Inasmuch as the ease must be remanded for a new trial, brief consideration should be given to the remaining assignments.
With respect to the fourth assignment, it is sufficient to point out that if evidence, competent and material to establish the offense on trial, incidentally discloses the commission of another, disconnected therewith, the rule that an offense not charged may not be shown as tending to prove the one for which the trial is being had is not contravened. Hood v. United States (C. C. A. 8) 23 F.(2d) 472, 475; Grayson v. United States (C. C. A. 6) 272 F. 553, 558. It would be proper in the instant case to show by appellant’s confessions the circumstances under which he claims to have met Rippen and Malloy.
The fifth specification complains of the following language used by the Assistant United States Attorney in his closing argument:
“Mr. Rinehart: Mr. Lewis asks why aren’t Bob Rippen and Fritz Malloy here? I say it is because Joe Tingle isn’t willing to go on the stand and testify—
“Mr. Madison: I object to the comment of counsel, commenting on the defendant not taking the stand in his own behalf.
“Mr. Rinehart: If the court will pardon me, I don’t mean in this particular case. I mean in any case. Mr. Lewis asked, if I recall, why Mr. Malloy and Mr. Rippen are not on trial.
“Mr. Madison: This is the only case on trial and counsel has commented on the failure of the defendant to take the stand and we except to it.
“Mr. Rinehart: I withdraw it. If they will come in here and testify—
“Mr. Madison: If the court please, I want to further except to that as a continuation of the same line of comment.

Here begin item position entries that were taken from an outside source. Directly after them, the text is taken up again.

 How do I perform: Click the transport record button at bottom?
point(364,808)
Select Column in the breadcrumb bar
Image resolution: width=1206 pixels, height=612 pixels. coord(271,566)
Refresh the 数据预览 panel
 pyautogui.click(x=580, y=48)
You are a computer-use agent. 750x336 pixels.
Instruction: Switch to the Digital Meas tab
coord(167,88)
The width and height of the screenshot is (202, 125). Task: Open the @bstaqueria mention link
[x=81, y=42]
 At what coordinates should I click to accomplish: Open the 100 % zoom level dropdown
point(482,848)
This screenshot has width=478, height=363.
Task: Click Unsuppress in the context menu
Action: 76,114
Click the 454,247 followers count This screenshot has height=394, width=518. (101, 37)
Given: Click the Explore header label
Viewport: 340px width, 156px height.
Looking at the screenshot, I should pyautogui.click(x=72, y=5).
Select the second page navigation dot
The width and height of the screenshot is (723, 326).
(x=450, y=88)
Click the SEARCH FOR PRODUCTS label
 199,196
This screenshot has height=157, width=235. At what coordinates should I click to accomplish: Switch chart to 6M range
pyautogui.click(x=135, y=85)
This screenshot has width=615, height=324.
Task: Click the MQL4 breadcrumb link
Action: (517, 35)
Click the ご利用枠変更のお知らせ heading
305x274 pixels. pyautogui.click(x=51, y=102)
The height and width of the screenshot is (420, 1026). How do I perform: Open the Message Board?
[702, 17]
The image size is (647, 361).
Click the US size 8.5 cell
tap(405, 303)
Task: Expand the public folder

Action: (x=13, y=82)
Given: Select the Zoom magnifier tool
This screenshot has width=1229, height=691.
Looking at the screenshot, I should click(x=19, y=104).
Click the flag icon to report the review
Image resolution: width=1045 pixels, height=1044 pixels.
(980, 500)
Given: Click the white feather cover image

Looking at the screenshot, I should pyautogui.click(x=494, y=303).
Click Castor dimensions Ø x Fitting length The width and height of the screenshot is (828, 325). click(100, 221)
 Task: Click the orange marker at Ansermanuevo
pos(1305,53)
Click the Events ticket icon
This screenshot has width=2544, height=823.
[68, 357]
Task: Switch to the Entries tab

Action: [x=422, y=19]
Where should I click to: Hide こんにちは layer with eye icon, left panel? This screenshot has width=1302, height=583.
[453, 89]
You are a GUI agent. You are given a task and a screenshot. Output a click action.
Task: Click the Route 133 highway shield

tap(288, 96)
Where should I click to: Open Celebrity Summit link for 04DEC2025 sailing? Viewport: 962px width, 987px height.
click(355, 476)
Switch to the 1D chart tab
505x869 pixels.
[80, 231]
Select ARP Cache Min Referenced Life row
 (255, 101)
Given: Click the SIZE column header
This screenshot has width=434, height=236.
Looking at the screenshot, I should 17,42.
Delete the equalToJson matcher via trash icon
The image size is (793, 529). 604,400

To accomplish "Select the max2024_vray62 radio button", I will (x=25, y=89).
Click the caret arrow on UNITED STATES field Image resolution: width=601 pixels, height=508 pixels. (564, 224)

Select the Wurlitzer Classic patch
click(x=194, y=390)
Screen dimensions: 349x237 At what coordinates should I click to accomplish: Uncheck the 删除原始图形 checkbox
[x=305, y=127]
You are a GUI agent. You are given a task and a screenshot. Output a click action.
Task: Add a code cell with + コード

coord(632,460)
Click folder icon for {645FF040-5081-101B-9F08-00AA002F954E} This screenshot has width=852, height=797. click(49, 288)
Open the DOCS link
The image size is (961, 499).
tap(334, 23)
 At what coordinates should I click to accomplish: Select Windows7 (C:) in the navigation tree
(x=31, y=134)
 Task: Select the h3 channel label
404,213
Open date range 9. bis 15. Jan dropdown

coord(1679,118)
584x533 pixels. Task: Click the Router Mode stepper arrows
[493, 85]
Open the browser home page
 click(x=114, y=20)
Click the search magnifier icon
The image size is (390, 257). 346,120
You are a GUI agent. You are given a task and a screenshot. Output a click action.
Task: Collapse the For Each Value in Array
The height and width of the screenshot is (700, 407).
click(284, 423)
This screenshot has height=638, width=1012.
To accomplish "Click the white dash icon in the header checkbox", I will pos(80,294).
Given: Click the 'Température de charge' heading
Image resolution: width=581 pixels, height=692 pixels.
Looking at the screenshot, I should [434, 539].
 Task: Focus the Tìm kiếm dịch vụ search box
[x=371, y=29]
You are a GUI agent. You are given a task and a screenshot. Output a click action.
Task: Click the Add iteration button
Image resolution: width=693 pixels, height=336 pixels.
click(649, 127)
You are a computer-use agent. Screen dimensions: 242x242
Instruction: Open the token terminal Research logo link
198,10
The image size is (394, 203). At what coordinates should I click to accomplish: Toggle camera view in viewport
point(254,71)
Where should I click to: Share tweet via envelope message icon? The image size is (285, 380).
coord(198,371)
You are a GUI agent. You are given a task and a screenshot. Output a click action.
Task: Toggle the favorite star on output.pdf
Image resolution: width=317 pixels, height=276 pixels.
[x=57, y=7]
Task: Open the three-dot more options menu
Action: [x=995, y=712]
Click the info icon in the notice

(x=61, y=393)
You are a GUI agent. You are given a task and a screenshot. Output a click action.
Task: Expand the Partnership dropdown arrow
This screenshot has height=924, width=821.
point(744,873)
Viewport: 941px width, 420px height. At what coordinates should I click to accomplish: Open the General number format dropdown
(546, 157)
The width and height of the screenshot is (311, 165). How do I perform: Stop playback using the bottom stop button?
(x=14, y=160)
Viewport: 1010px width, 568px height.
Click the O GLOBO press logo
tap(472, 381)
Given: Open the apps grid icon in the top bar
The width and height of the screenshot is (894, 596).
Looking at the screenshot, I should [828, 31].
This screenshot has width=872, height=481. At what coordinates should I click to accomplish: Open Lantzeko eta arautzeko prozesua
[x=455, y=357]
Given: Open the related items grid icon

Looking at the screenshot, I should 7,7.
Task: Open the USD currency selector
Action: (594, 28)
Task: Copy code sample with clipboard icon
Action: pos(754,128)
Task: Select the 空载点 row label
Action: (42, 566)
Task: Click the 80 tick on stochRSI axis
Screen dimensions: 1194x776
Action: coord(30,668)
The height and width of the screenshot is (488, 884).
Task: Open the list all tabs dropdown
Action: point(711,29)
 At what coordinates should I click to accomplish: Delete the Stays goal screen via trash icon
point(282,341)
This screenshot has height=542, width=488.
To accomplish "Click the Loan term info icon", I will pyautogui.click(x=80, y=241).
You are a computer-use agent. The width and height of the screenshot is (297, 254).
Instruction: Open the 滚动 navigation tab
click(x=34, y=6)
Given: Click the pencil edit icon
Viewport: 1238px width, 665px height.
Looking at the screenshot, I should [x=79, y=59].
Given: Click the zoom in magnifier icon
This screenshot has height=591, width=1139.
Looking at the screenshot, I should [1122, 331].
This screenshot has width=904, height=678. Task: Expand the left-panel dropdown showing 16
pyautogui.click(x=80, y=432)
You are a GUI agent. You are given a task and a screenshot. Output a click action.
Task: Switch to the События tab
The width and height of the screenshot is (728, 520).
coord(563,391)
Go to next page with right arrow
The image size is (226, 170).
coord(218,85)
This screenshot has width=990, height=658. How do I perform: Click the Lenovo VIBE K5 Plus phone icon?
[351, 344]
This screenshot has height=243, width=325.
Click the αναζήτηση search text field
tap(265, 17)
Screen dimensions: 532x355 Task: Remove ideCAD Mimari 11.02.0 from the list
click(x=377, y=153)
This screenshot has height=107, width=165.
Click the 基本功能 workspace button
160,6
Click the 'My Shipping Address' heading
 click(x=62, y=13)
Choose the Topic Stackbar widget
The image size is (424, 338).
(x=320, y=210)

“The Court: Objection overruled. He is within his rights. .
“Mr. Rinehart: I say now, for the United States District Attorney’s office that any time Joe Tingle or any other man, is willing to come in and show the government evidence against them and produce that evidence in court, we will be more than glad to prosecute.”
It is quite evident that counsel for the government, replying to a question by the defense, had no reference to the failure of appellant to take the stand in the ease on trial; nevertheless, the language used was calculated to bring this fact sharply to the attention of the jury. The court in unmistakable and positive terms, emphatically and promptly, should have advised the jurors that the matter was improper and that they should give no consideration thereto. De Mayo v. United States (C. C. A. 8) 32 F.(2d) 472. It is apparent from the record before us, and was, in effect, assumed at the hearing, that appellant was guilty of a substantive violation of the National Prohibition Act (27 USCA). That, however, standing alone furnishes no support to a conspiracy charge. The judgment must be reversed, and the case remanded for a new trial. It is so ordered.